Der Pflegeversicherung droht ein Milliardendefizit. Eine Bund-Länder-Gruppe soll Reformvorschläge erarbeiten – nicht eingeladen sind Vertreter der Praxis.

Nogger dir einen: Wenn die Fragen in der Pflege geklärt sind, muss auch das gehen Foto: Sebastian Kahnert/dpa

Die gesetzliche Pflegeversicherung steckt in der Krise: Es fehlen Milliarden, und die Beitragssätze steigen. Eine neue Arbeitsgruppe von Bund und Ländern soll jetzt Vorschläge für eine Reform der Finanzen erarbeiten. Am Montag kamen die Ver­tre­te­r*in­nen zum Auftakttreffen bei Gesundheitsministerin Nina Warken (CDU) in Berlin zusammen, Ende des Jahres sollen Ergebnisse präsentiert werden.

Die finanziellen Lücken sind nicht neu. Anfang 2025 hatte die Pflegeversicherung deshalb zuletzt die Beiträge erhöht. Dieses Jahr gibt es so nur ein kleines Minus. Doch 2026 wird ein Defizit von 3,5 Milliarden Euro erwartet, bis 2029 fehlen laut Bundesrechnungshof 12 Milliarden Euro. Im Bundeshaushalt sind Finanzspritzen vorgesehen – allerdings zu wenig: In diesem Jahr will die Bundesregierung 500 Millionen Euro zuschießen, 2026 sollen zusätzliche 1,5 Milliarden kommen. Zusätzliche Mittel könnte der Bundestag bereitstellen, andernfalls müssten spätestens 2026 erneut die Beiträge erhöht werden, erklärte Warken.

Ein Grund ist, dass die Zahl der Pflegebedürftigen stark steigt – von 4 Millionen 2019 auf 5,6 Millionen Menschen heute. 2055 werden es laut Berechnungen 7,6 Millionen Pflegebedürftige sein. Die Kosten steigen, auch weil dringend benötigte Pflegekräfte besser bezahlt werden. Einen immer größeren Teil für die Pflege im Heim müssen Pflegebedürftige selbst bezahlen. Im ersten Jahr sind es durchschnittlich fast 3.000 Euro pro Monat. Mehr als ein Drittel der rund 800.000 Pflegebedürftigen in Heimen ist auf Sozialhilfe angewiesen, Tendenz steigend.
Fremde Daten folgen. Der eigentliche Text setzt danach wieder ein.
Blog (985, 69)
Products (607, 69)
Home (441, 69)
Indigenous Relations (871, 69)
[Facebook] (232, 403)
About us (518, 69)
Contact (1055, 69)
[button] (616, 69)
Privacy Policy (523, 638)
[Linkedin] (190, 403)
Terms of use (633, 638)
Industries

Die Probleme dürfen nicht weiter in die Zukunft vertagt werden

Andreas Wedeking, Caritas

Das alles soll jetzt also die Kommission angehen, darauf haben sich SPD und Union im Koalitionsvertrag geeinigt. Neben Warken gehört der Arbeitsgruppe auch Familienministerin Karin Prien (CDU) an, für die Bundesländer sind die zuständigen Res­sort­che­f*in­nen dabei. Außerdem nehmen die kommunalen Spitzenverbände teil.

Ver­tre­te­r*in­nen der Praxis fehlen in der Kommission

Nicht zur Kommission geladen sind dagegen die Ver­tre­te­r*in­nen der Trägerverbände. Das kritisiert Andreas Wedeking, Geschäftsführer des Verbands katholischer Altenhilfe innerhalb der Caritas. Die Kostenträger und Leistungserbringer müssten mit an den Tisch, fordert er, die Praxis müsse gehört werden, Lösungen könne die Politik nicht alleine bestimmen. Immerhin seien aber die Kommunen vertreten, die später für die Umsetzung vieler Maßnahmen zuständig sind.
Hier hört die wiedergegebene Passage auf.